Your objective:
Please state the current incidence range of peri-implantitis given in the Background text.

Excerpt:

▽

Background

Triggered host defense responses initiate inflammation of the peri-implant soft tissue (peri-implant mucositis), which can lead to loss of peri-implant supporting bone (peri-implantitis), and eventually, result in implant failure [1]. An increasing prevalence of peri-implantitis has been described in recent literature [2], with current incidence ranging from 1 to 47%. A non-linear, accelerating pattern of progress is suggested for the majority of cases, with an occurring onset within 3 years of function [3]. As for periodontal disease, the presence of micro-organisms is an important factor for the development of an inflammatory response in peri-implant tissue [4]. In order to effectively treat the peri-implant inflammation, disruption of microbial adhesion and reduction of biofilm accumulation on the implant surface is probably of eminent importance.

A number of mechanical interventions (e.g., abrasive air powder, teflon curettes, ultrasonic devices) and chemical agents (e.g., chlorhexidine, hydrogen peroxide) solely or in combination have been described as methods for implant surface decontamination in both in vivo and in vitro studies, in both a surgical and non-surgical setting ([5–12]). According to different reviews on in vivo and in vitro mechanical debridement [13–17], a gold standard mechanical debridement regimen still does not exists. Possibly, the implant surface roughness and screw-shaped design of dental implants may compromise an effective mechanical intervention. Therefore, the additional use of chemical agents for implant decontamination may be advocated.

△

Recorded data
▽

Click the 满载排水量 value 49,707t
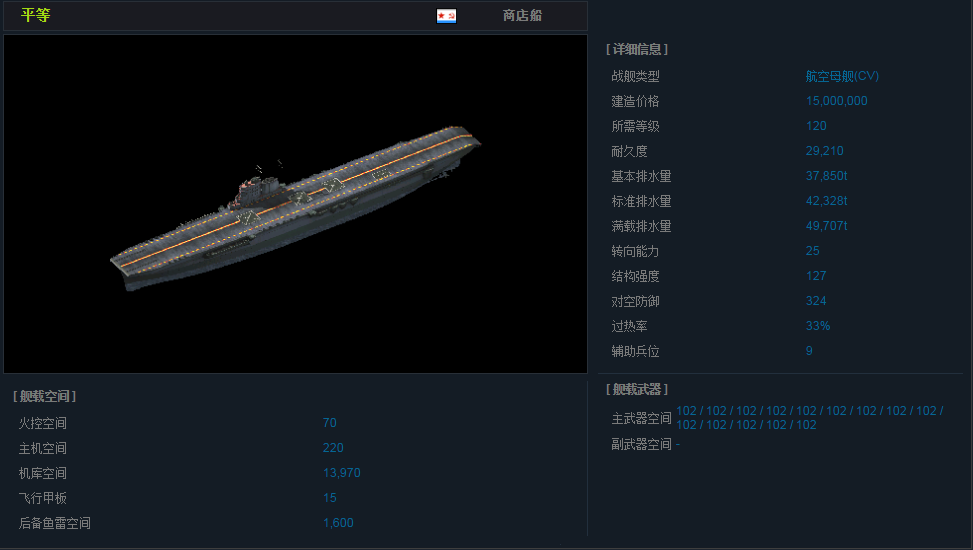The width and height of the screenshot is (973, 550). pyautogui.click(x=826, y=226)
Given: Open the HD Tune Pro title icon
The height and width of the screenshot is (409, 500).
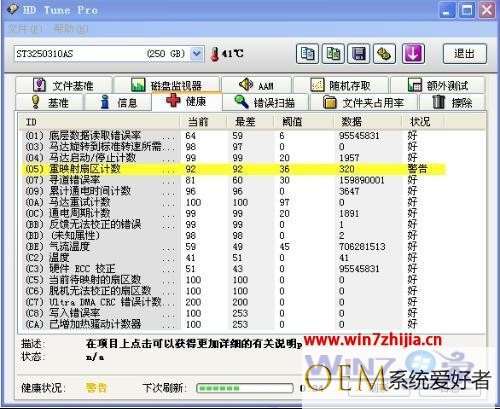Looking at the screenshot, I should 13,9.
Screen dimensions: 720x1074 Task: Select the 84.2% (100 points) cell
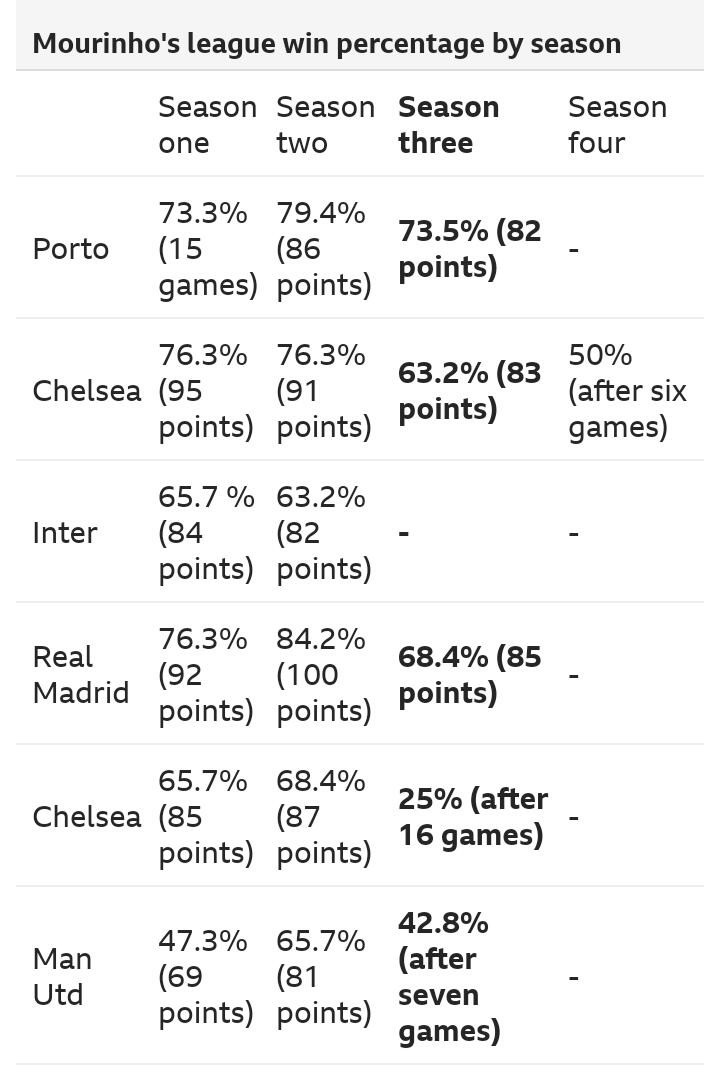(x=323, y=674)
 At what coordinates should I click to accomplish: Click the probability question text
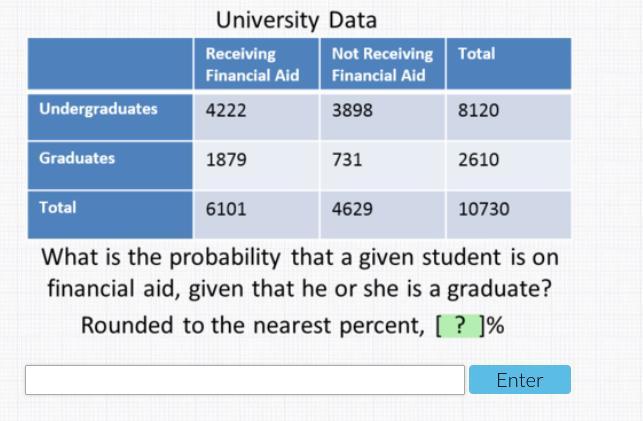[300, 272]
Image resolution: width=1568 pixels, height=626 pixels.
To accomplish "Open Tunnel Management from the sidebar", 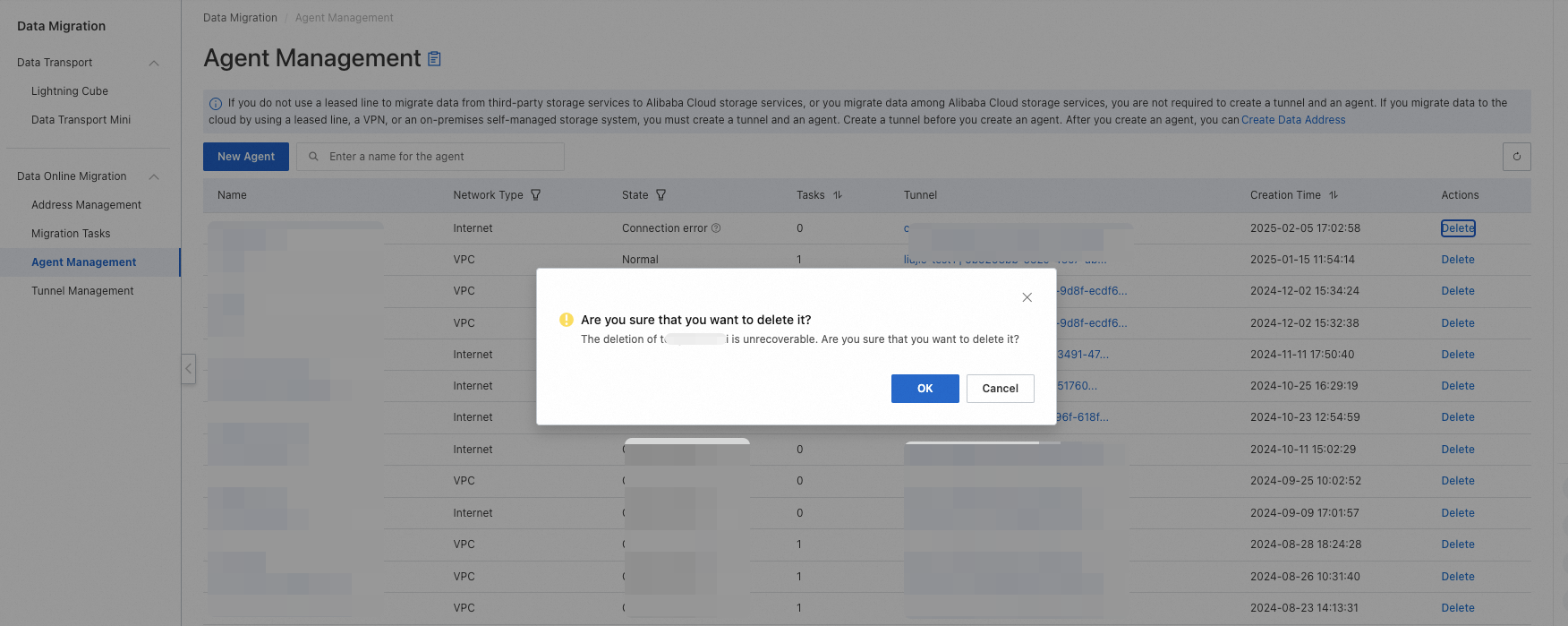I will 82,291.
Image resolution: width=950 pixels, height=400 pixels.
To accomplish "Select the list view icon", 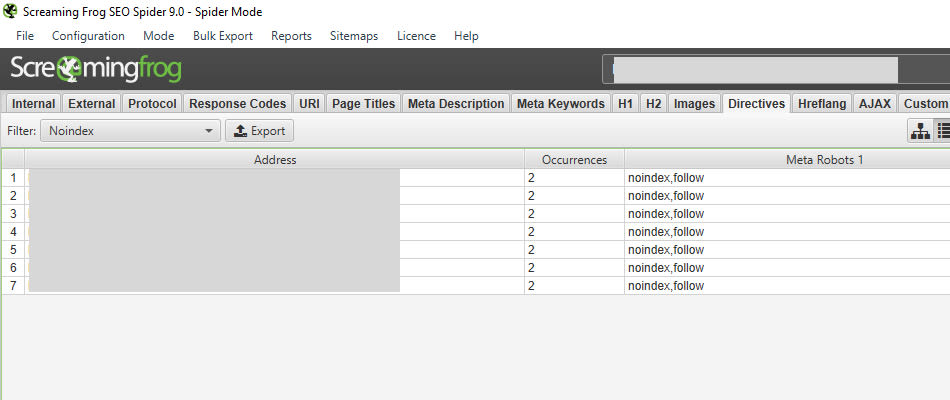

△

Response for this exercise:
1 to 47%